Długie pozycje w instrumentach opartych na tzw. Indeksie Strachu przyniosły od początku roku pokaźne zyski. Oparty na oczekiwanej przez inwestorów w przyszłości zmienności wskaźnik VIX poszedł do góry o 33 proc. w czasie kiedy główny indeks S&P500 spadł o 7,4 proc. Mimo to gracze spekulacyjni pospiesznie wycofują się z obstawiania kontynuacji rynkowych zawirowań. Z najbardziej popularnych instrumentów opartych na wskaźniku VIX odpłynęło od początku roku 850 mln USD. Uspokojenie nastrojów zapowiada między inymi biuro maklerskie Mizuho Securities.

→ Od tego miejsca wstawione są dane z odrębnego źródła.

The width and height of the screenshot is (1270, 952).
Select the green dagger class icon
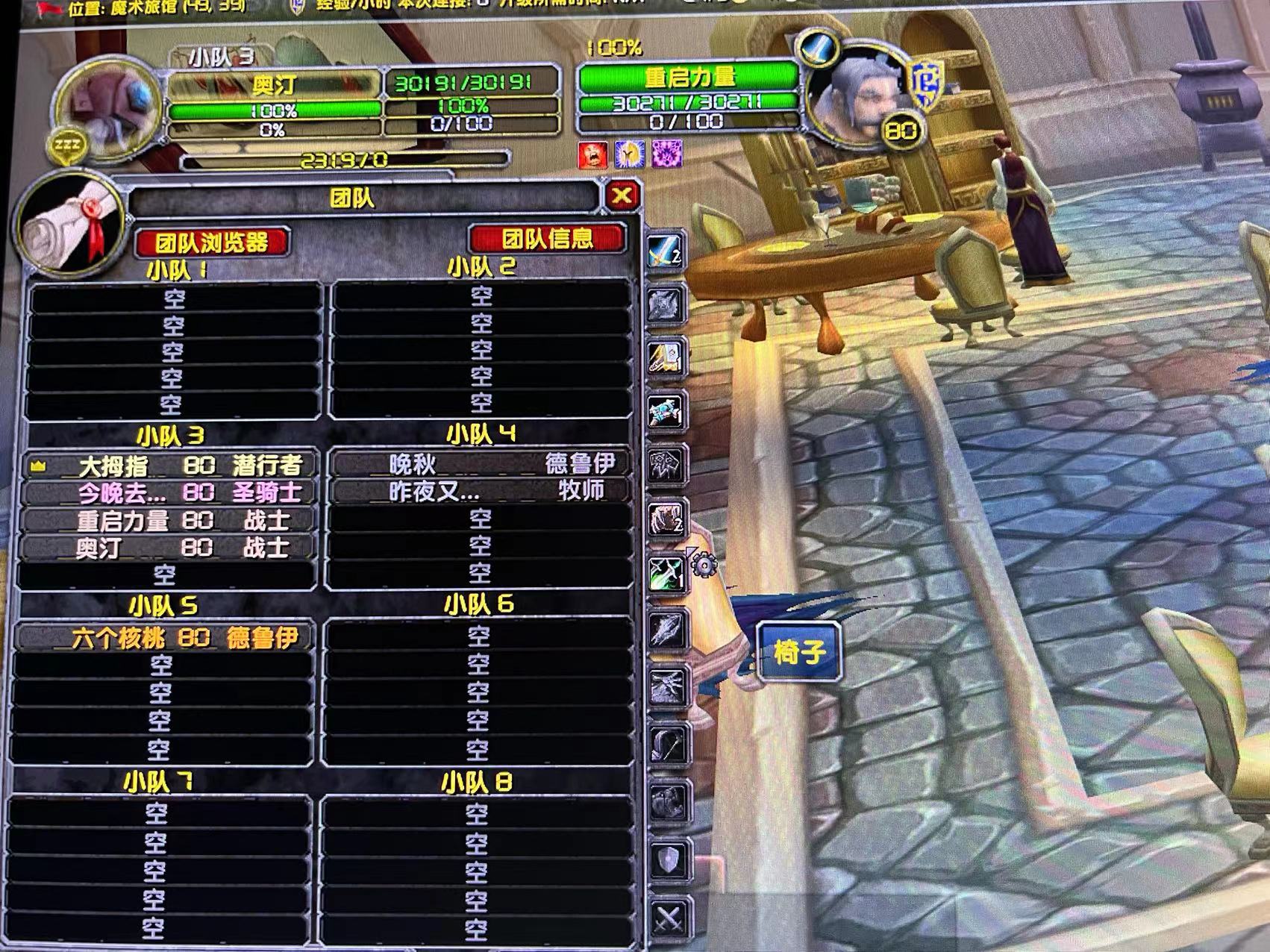666,574
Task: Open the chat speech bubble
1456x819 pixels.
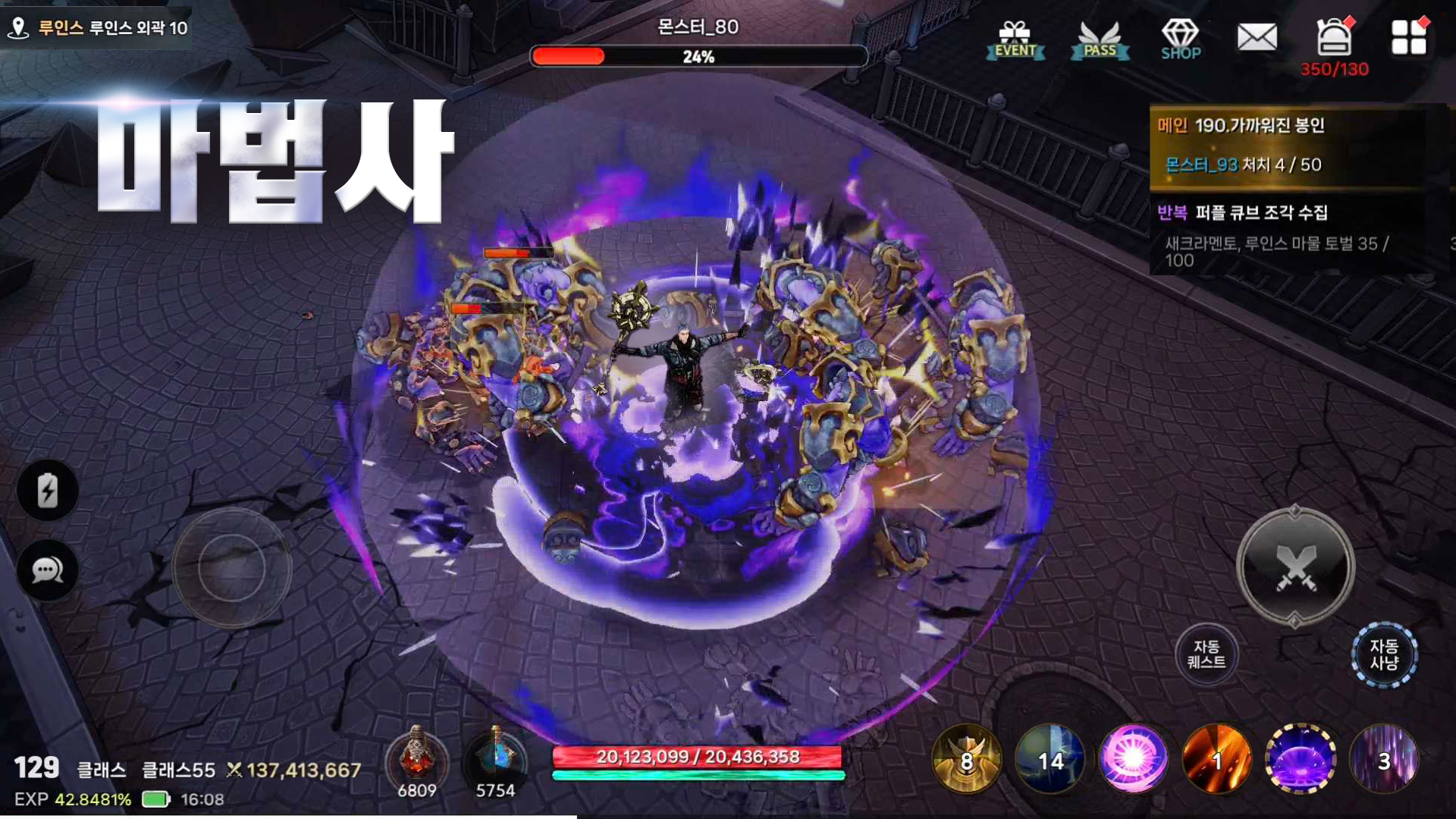Action: 47,570
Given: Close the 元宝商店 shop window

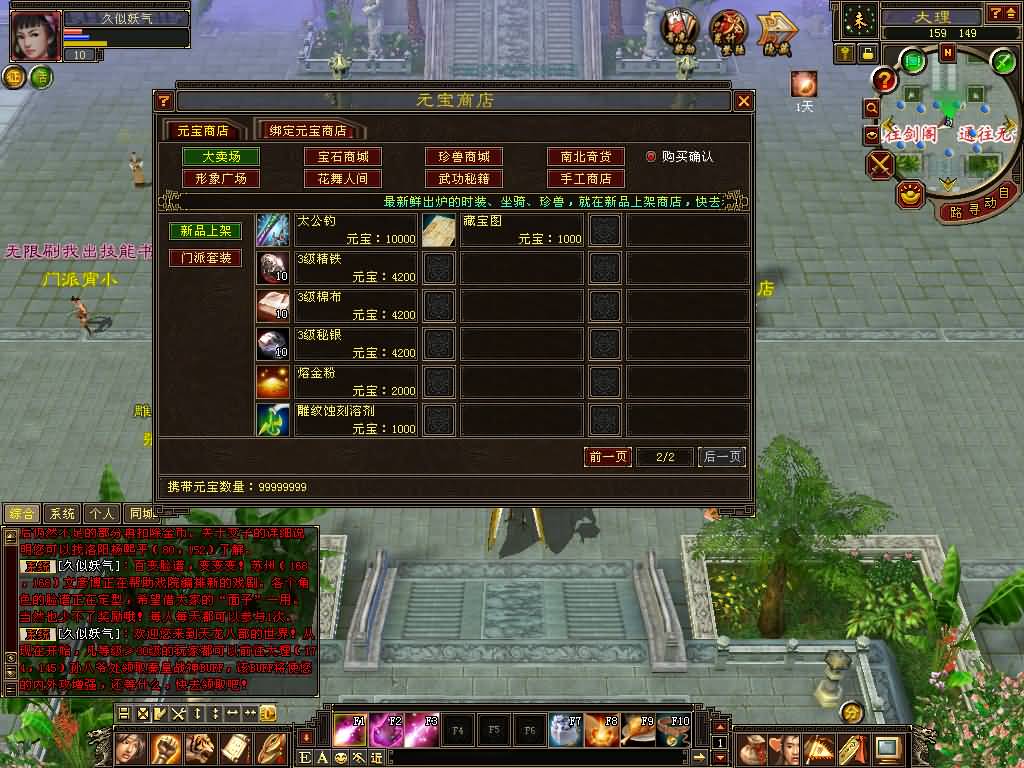Looking at the screenshot, I should tap(743, 101).
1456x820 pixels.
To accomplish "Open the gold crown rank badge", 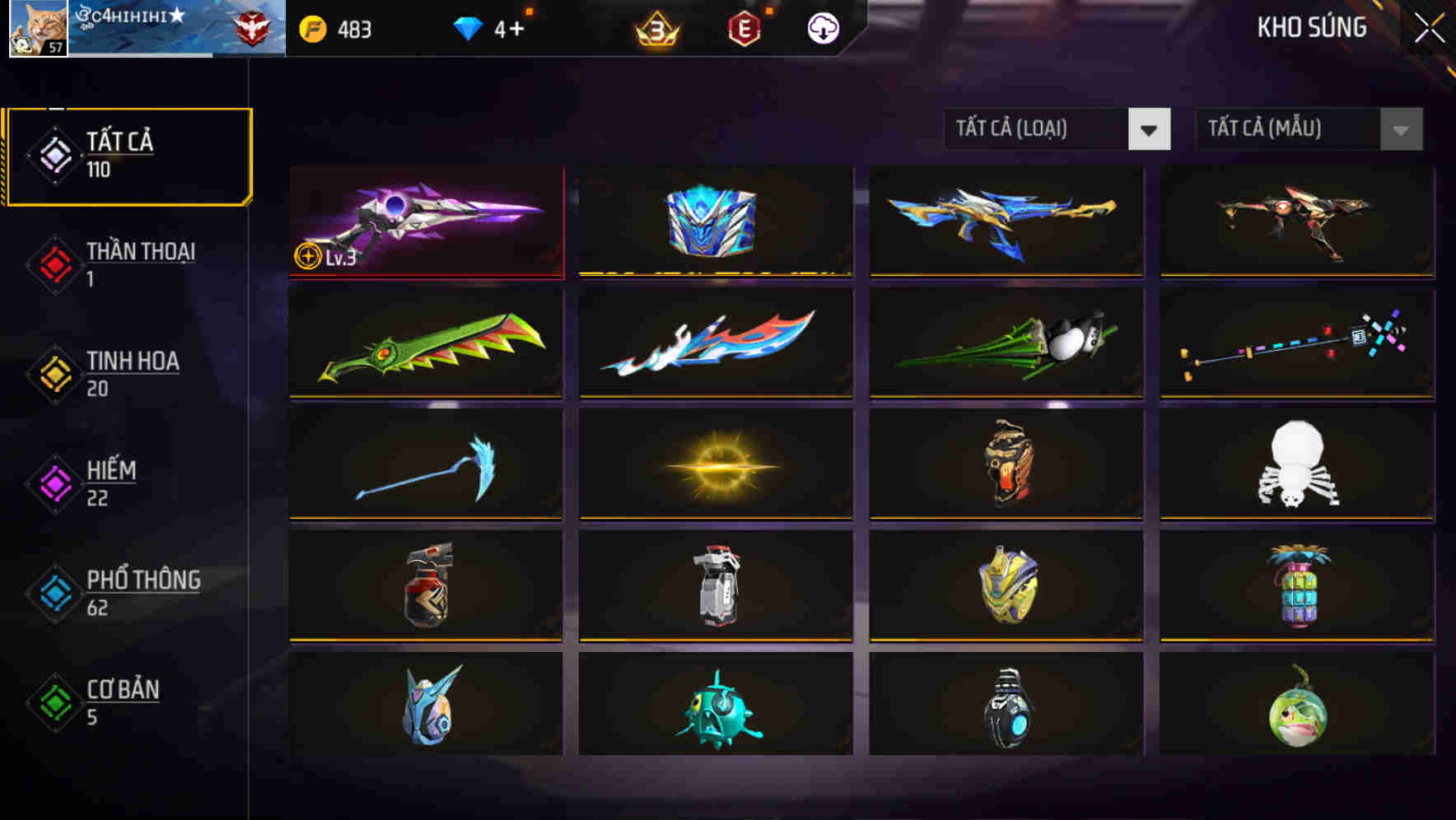I will click(x=652, y=28).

- Banki centralne, które w historii chroniły gospodarkę przed szokami, postanowiły przyjść jej z pomocą, przyjmując gołębie nastawienie. Starają się przypomnieć inwestorom, że stoją na straży, co powinno ustabilizować rynek i w krótkim terminie zmniejszyć zmienność – komentował w wypowiedzi dla Bloomberga Monish Shahand, dyrektor w Mizuho Securities.
Za część odpływów odpowiadać może realizacja zysków, dodaje Nicola Marinelli z firmy inwestycyjnej Pentalpha Capital.
- Instrumenty oparte na zmienności przynoszą zysk tylko w niewielkiej liczbie przypadków, więc gdy to się dzieje, powinno się zrealizować zysk – oceniał Nicola Marinelli.
Napływy i odpływy do i z ETF Proshares, jednego z instrumentów opartych na tzw. Indeksie Strachu. Źródło: Bloomberg.